Весь долгий день обрывки кружили во мне порознь, не желая складываться во что-то целое, а тут, у оседающего костра, под ленивый, вполголоса, солдатский разговор они вдруг легли один к одному, тесно и неотвратимо. «Армия Самсонова», — обронил кто-то. «Вторая», — поддакнул другой. Кашевар, разливавший варево, помянул незнакомое название — то ли городок впереди, то ли две таких же готических доски на дальних столбах; солдаты повторили его враздробь, коверкая на свой лад, без страха и без интереса. Август на дворе. А мы всем скопом прём вперёд, в эту тихую, ухоженную, затаившуюся землю с её игрушечными хуторами, растянувшись на двадцать вёрст, с безнадёжно отставшим обозом, без единого дозора по открытым флангам, — и днём над нашими головами их аэроплан спокойно, не таясь, ходил кругами и пересчитывал нас, как ленивый мужик пересчитывает на выгоне чужих гусей.

И вот тогда меня достало уже не дурнотой — достало так, что ложка остановилась на полпути ко рту и не пошла дальше.

Эту землю я знал. Не глазами Николая, не из его памяти, а иначе, своим выстраданным знанием: где-то на самом дне, в той части памяти, что была только моя и больше ничья, лежали эти имена, и низкое слово «болота», и то непоправимое, тяжкое, что за ними стояло. Вторая армия. Восточная Пруссия. Самый конец августа. Котёл. Я тянул из себя точное число — двадцать шестое ли, тридцатое ли, какое именно из этих горячих августовских чисел станет последним, — и число это не давалось, расплывалось и плыло, как плывут в густеющих сумерках угловатые готические буквы на придорожном столбе. Военный я человек, не книжник; дат по полкам да по корпусам в голове не держу и держать не обязан. Но одно я помнил крупно, ясно и без всякой жалости к себе: что эта самая армия — вот эта, со спящим конопатым, что днём отдавал мне последнюю воду, с унтером, с тем капитаном и его часами на цепочке, — что эта армия идёт прямиком в мешок. Скоро идёт. И что поделать с этим я не в силах ровно ничего.

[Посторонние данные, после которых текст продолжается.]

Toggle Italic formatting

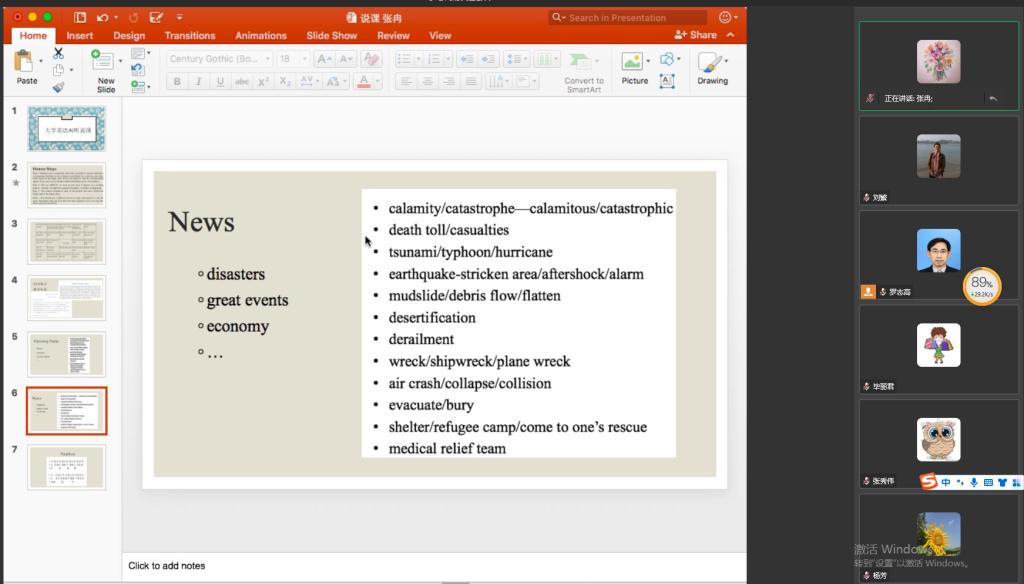[x=198, y=81]
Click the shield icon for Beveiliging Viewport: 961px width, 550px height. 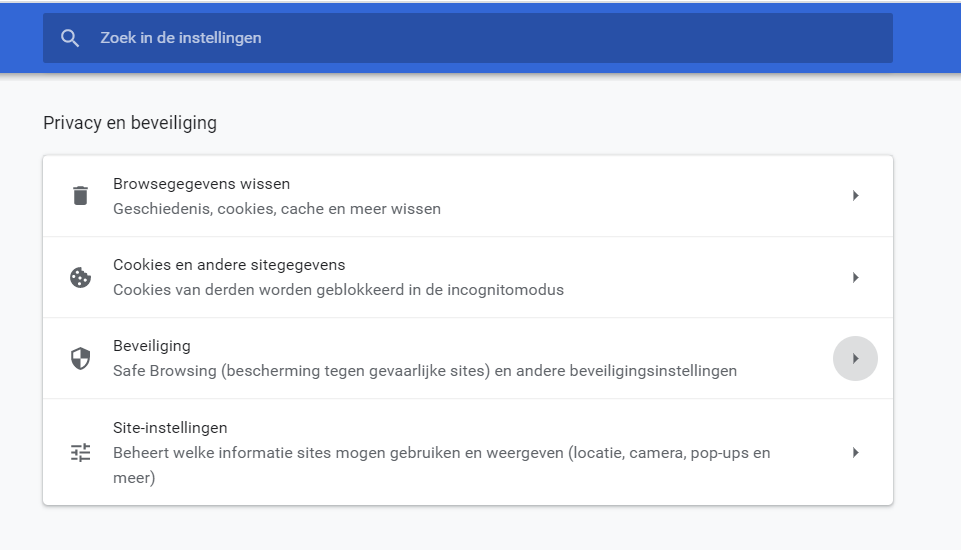pos(80,359)
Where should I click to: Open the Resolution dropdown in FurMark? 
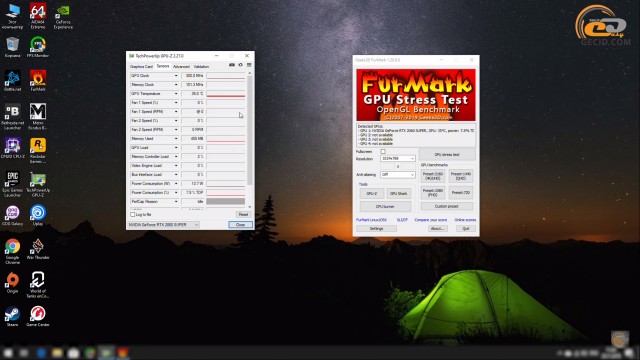398,158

Кому скажешь? Капитану — что прапорщик после контузии знает наперёд судьбу целой армии и берётся её пророчить? В лучшем случае сведут в околоток к лекарю, в худшем — под арест, до выяснения. Командующему, Самсонову? До него мне отсюда, от этого костра, как до луны рукой. Бумаге? Бумага дойдёт по команде через две недели, ляжет под сукно третьей, а пока её прочтут да на ней начертают «принять к сведению», читать будет уже некому и сведения никому не надобны. Это они в штабе умеют славно: чего не понимают, то подошьют в дело — и спят покойно. Я зачерпнул ложкой остывшее варево, поднёс ко рту и опустил обратно в котелок, так и не проглотив; зачерпнул снова — и снова опустил, и сало уже застывало тонкой белёсой плёнкой по краю, а я всё возил ложкой по дну, как возит человек, забывший, что и зачем он держит в руке. Я сидел с этим котелком на коленях — единственный, должно быть, человек на всём этом ночном просёлке, который твёрдо знал, чем кончится для них всех эта пыльная дорога на север, — и оттого был одинок так страшно и так полно, как не был одинок никогда прежде, ни в той своей жизни, ни в этой.

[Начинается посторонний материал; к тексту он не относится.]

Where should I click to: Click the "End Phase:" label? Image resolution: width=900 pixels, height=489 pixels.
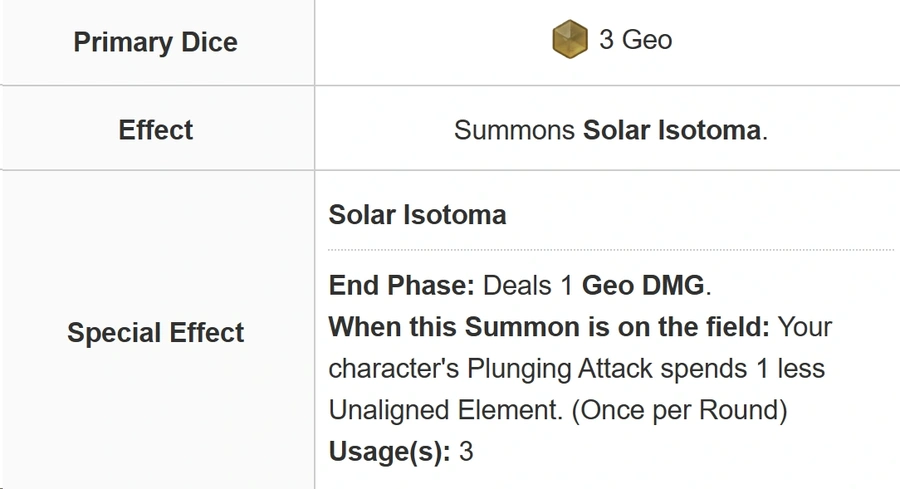coord(402,285)
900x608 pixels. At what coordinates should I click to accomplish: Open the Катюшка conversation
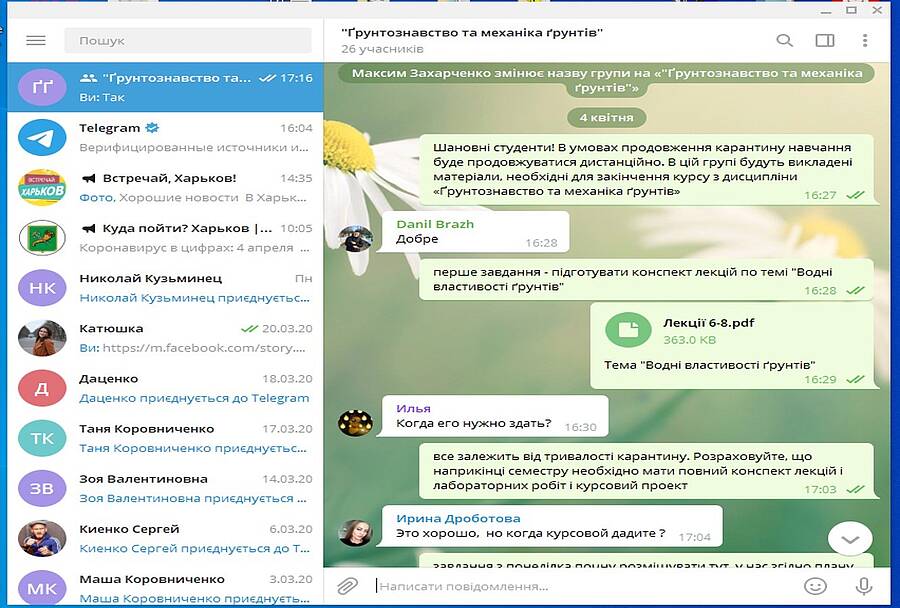tap(165, 337)
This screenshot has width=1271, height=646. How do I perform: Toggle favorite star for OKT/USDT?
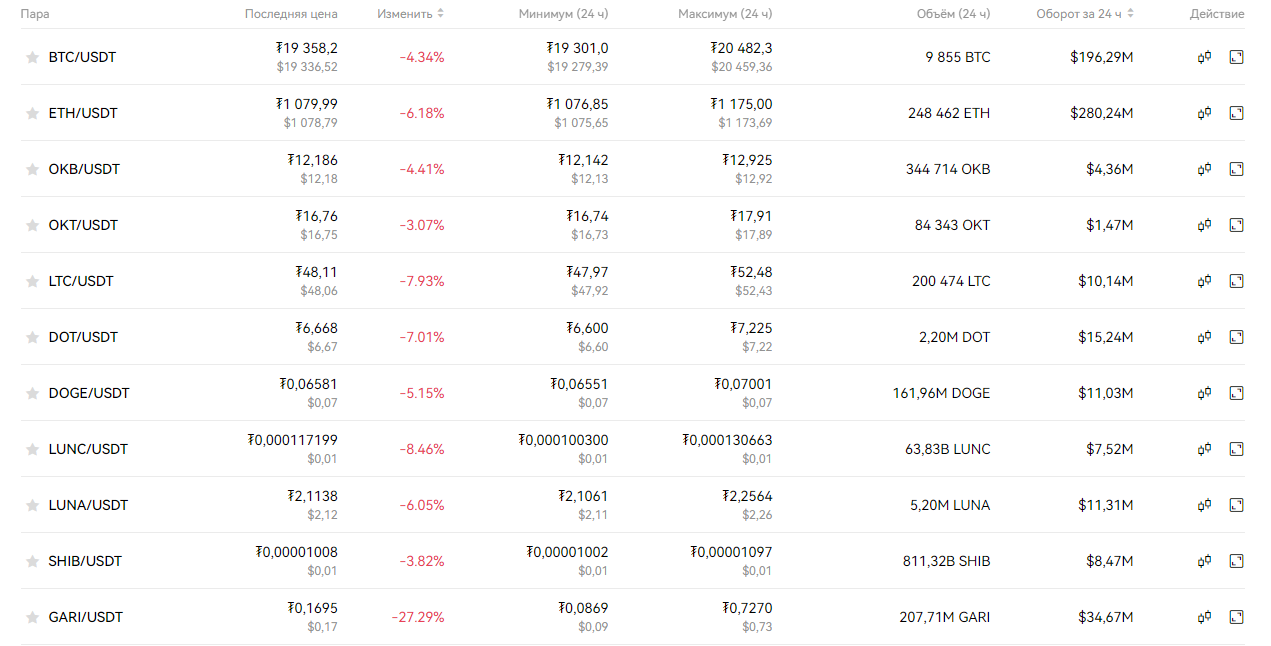coord(32,226)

И всё же, сидя так над остывающим котелком, я понемногу нащупал в темноте не утешение даже, а нечто потвёрже — опору. Армию мне не спасти: она велика, она уже идёт, и тяжёлые колёса её завертелись задолго до того, как нынешним утром я открыл на марше чужие глаза. Самсонова мне не надоумить, штаба не переупрямить, наезженной колеи не своротить одному прапорщику запаса с отшибленной памятью и наганом на боку. Но вот этих, ближних, эту доверчивую полусотню, что храпит сейчас вповалку вокруг оседающего костра, — этих, может статься, я и сберегу. Не всех. Скольких сумею. Знать заранее, где порвётся, — на войне это совсем не мало. Худая была надежда, костлявая, а всё же надежда, — и я ухватился за неё так же цепко, как раньше ухватился за спасительное чужое слово «контузило».